Having completed that program, I believe it can be more effective as traditional education for self-motivated learners. But, it is unlike traditional computer science education in a few ways. Specifically, it is project-focused, outside the university system, and totally online.
Because it is project-focused, you internalize concepts well, but only in sufficient depth to solve your immediate problem. Shallow understanding is often sufficient in technology, but I think there is value in theoretical rigor and depth of understanding. For that, you can’t beat university education.
Because it is outside the university system it is highly responsive to tech industry needs. The platform’s content evolves much, much more rapidly than university curricula.
Because it is totally online it is relatively low-cost and flexible, but it offers little in the way of spoon-feeding and hand-holding: you* must do the work. I consider that an advantage; technical employment requires an ability to research and solve your own problems.
* The online nature also makes it also possible to cheat, despite Udacity’s best efforts. Udacity encourages posting your projects on publicly available github repos to serve as a project portfolio, which means people can and do steal your code.
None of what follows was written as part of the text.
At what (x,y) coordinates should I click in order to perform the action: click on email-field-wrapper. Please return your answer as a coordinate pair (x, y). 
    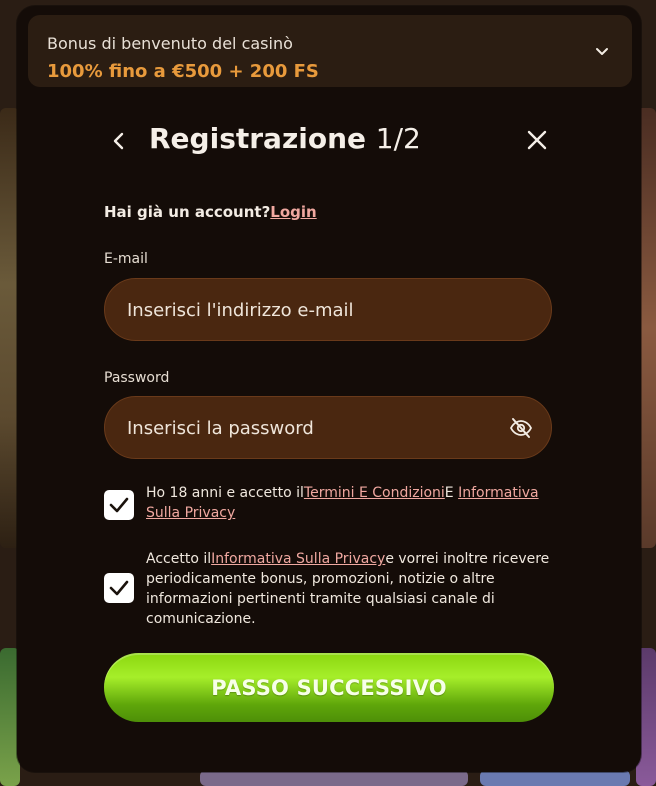
    Looking at the image, I should click on (328, 310).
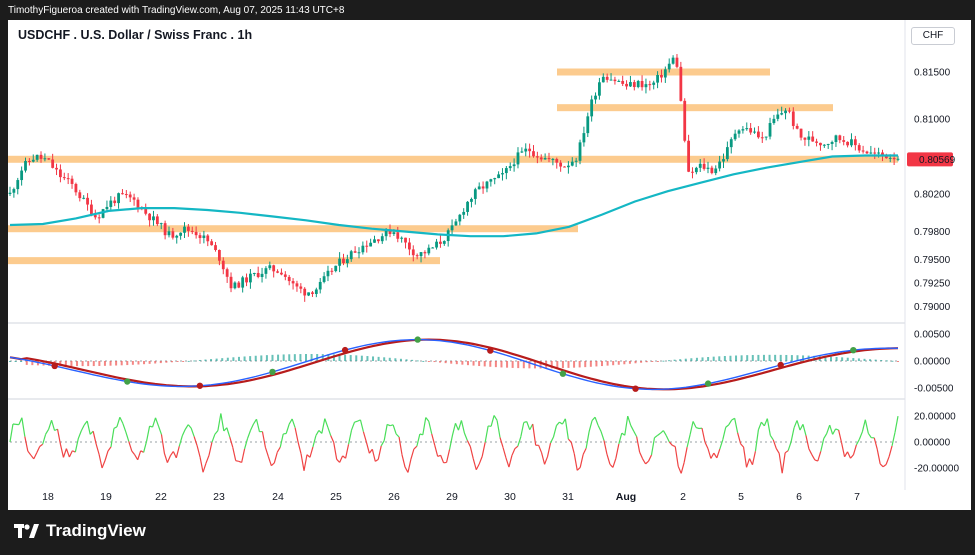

One of the most popular pages on this site is the project page for a particularly difficult Udacity project. Why? People get stuck and google for answers. This a problem without an easy solution, unfortunately.
For more thoughts on Udacity see my other posts here and here.
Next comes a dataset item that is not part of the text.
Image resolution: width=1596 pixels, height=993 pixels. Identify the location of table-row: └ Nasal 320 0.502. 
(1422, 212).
In May of 2018, around the time I completed the nanodegree, I began applying to jobs and immediately recognized how crucial SQL was to an analysts job. It is a very fundamental thing to understand. Udacity had taught a decent amount of PostgreSQL, but its difficult to truly incorporate SQL into project-focused and creative projects. I was interested in practicing with SQL more.
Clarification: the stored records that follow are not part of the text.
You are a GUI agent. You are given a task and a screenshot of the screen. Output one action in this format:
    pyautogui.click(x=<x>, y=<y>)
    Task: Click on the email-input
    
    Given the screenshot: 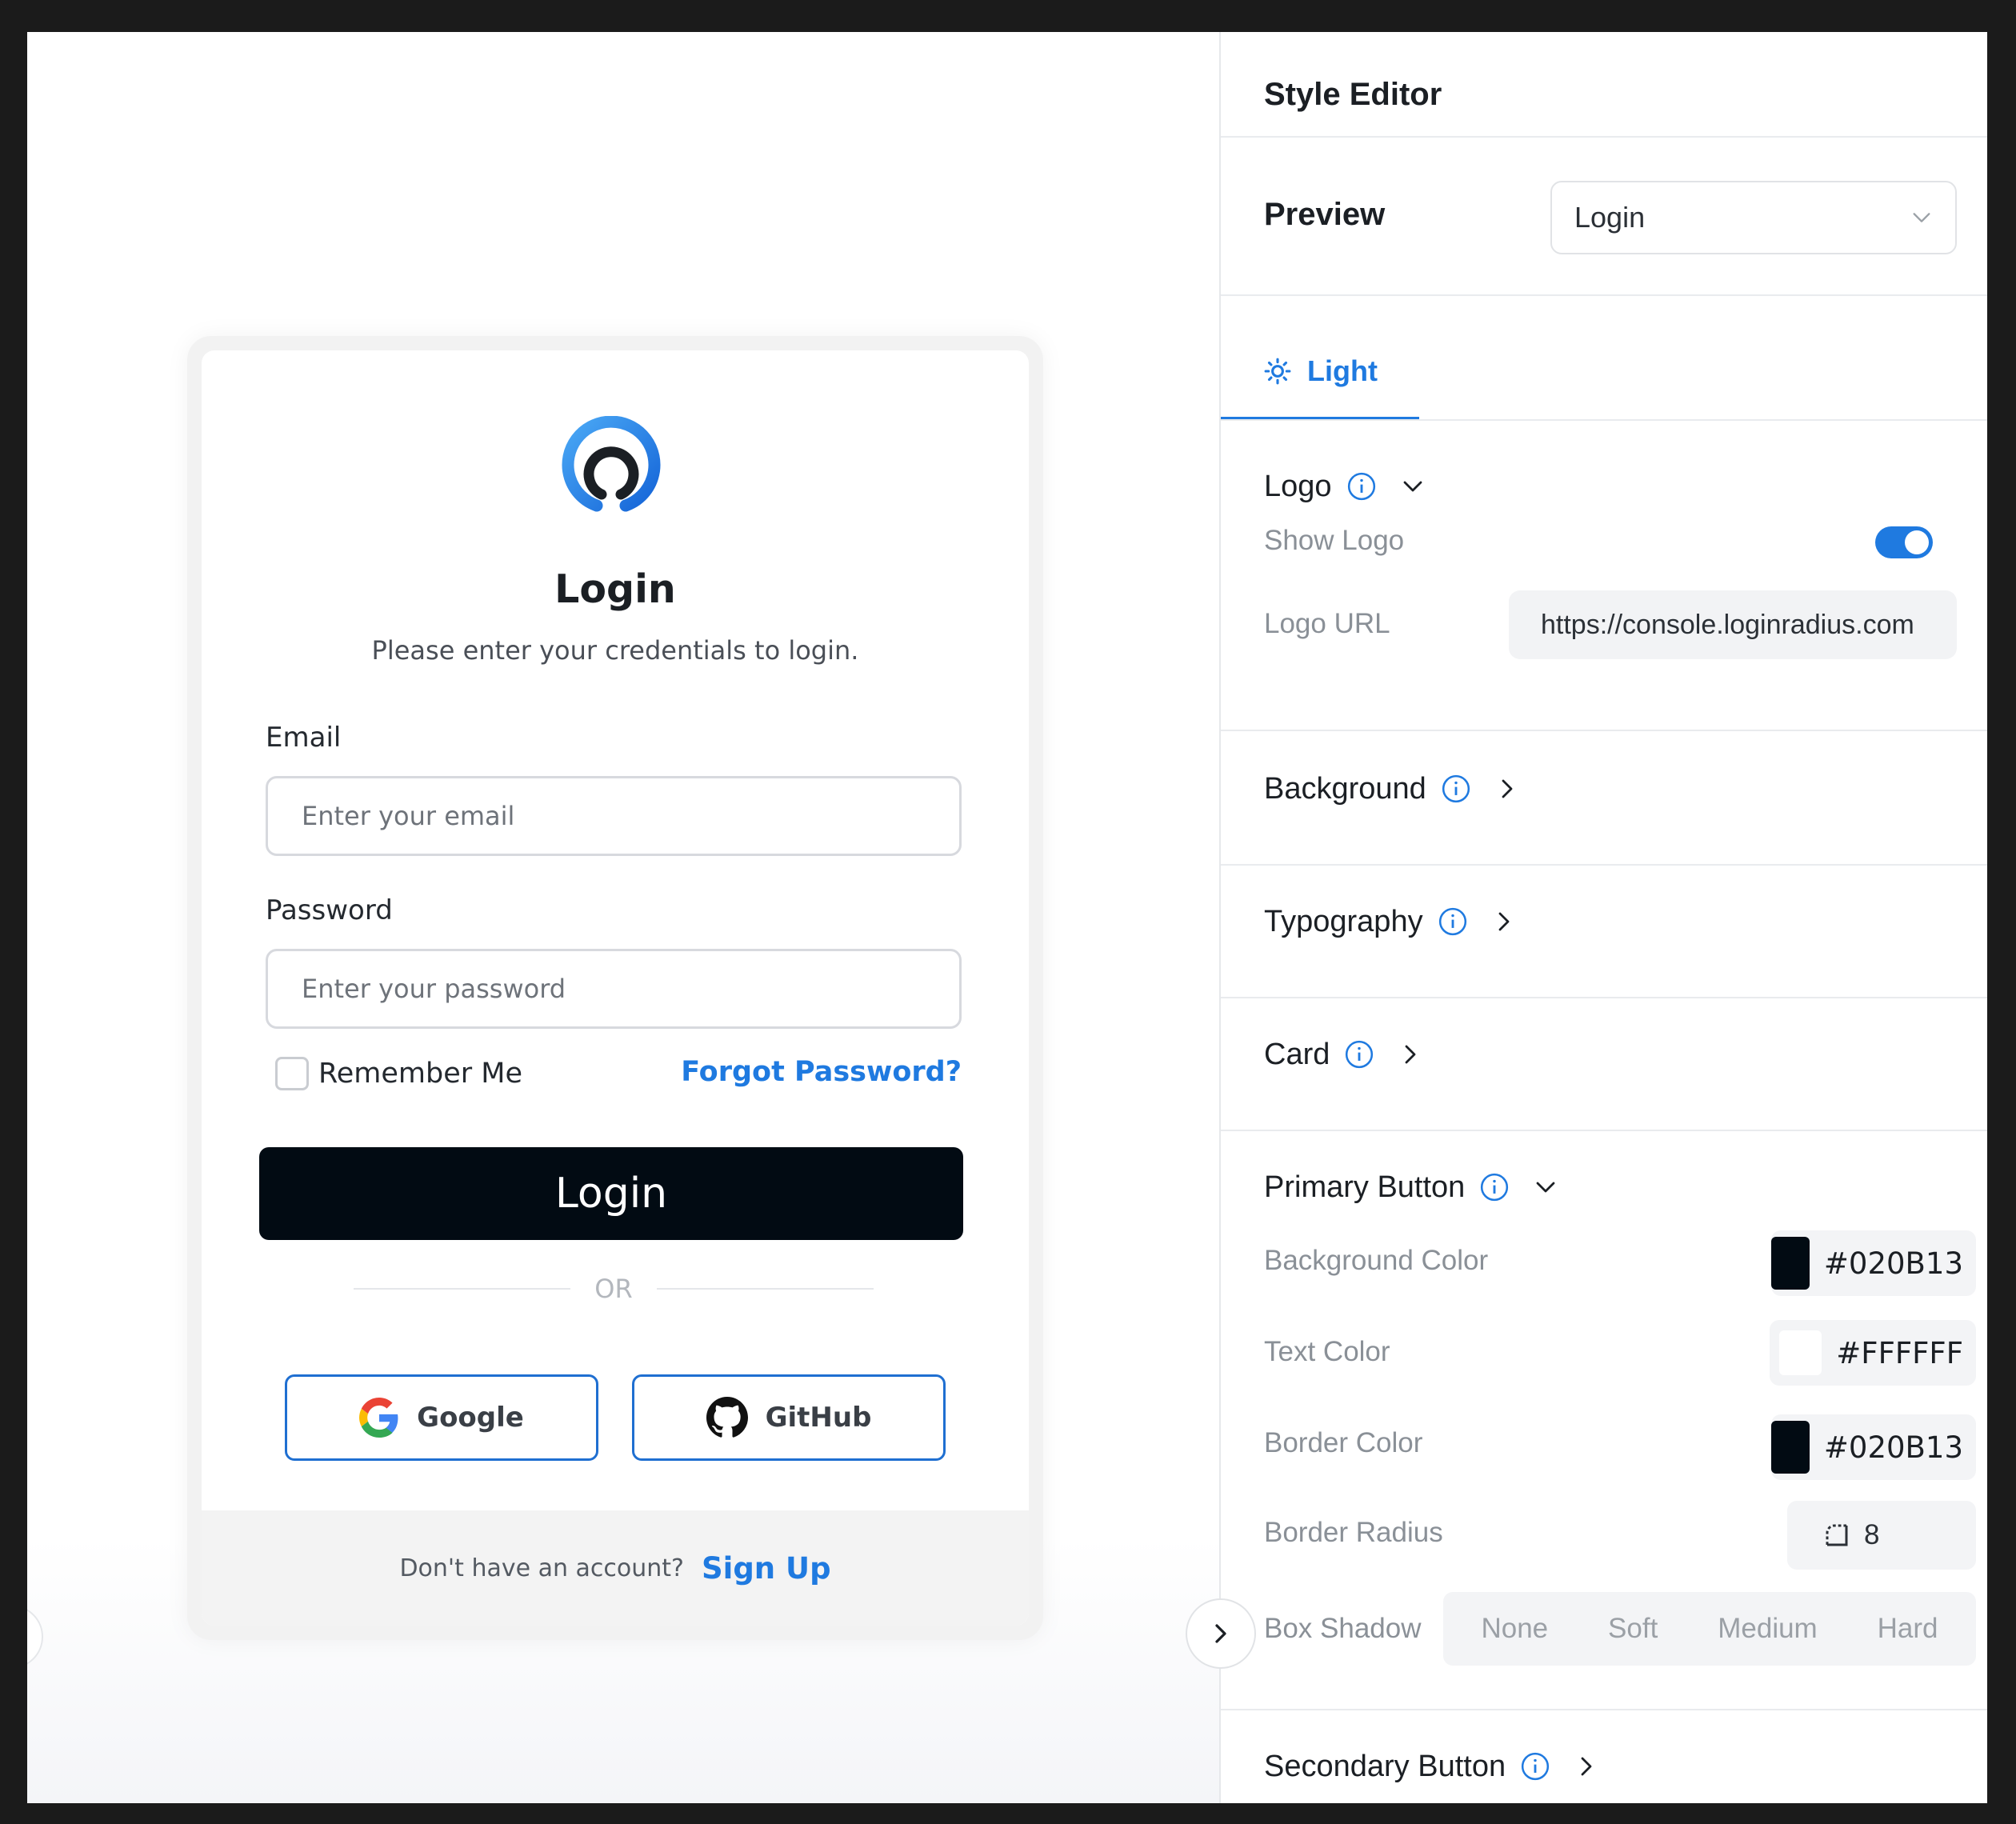 What is the action you would take?
    pyautogui.click(x=614, y=816)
Research led me to a Coursera course called Managing Big Data with MySQL. It is part of the Excel to MySQL: Analytic Techniques for Business Specialization specialization on Coursera. It was economical at $50/month, so I dove in. I was blown away. The depth of instruction was unbelievable. The notes linked here are all a product of taking that initial class.
Long story short, I decided to pursue the entire Duke University specialization. Since then I’ve also completed the first of five courses towards a Google specialization called Machine Learning with TensorFlow on Google Cloud Platform. I plan to complete it after the Duke specialization. It is similarly amazing content.
The content is more in depth and focused than Udacity (mind you, Udacity manages an almost impossible breadth with their nanodegree). The specialization is like a midway point between the shallow Udacity coursework and formal University instruction, but at a pace of your choosing.
The structure is also different than Udacity in other ways. Most importantly, Coursera is a platform for organizations, primarily schools, to post their own structured training courses. On the other hand, Udacity creates almost their own content. There is one exception, and that is GA Tech’s Online Masters in Computer Science.
GA Tech OMSCS
I’ve discussed this program in more depth here, and there are insightful articles about the program all over the internet. I have yet to begin it, but I have read amazing things, and I’m very excited to pursue a program with the rigor and pedigree of GA Tech. I think it will be very challenging, but worthwhile.
I’ve also supplemented my data science studies with other books and references, including:
- “Learn Python the Hard Way”, by Zed Shaw
- “Data Science from Scratch”, by Joel Grus
- “Python for Data Analysis”, by Wes McKinney
- “A Whirlwind Tour of Python”, by Jake VanderPlas
- “The Python Data Science Handbook”, by Jake VanderPlas
These are the early days of my education in this field, and as I’ve elaborated elsewhere, I’m excited that my data science journey will be long and ongoing. Much of it will be documented on this site, so feel free to check in once in a while.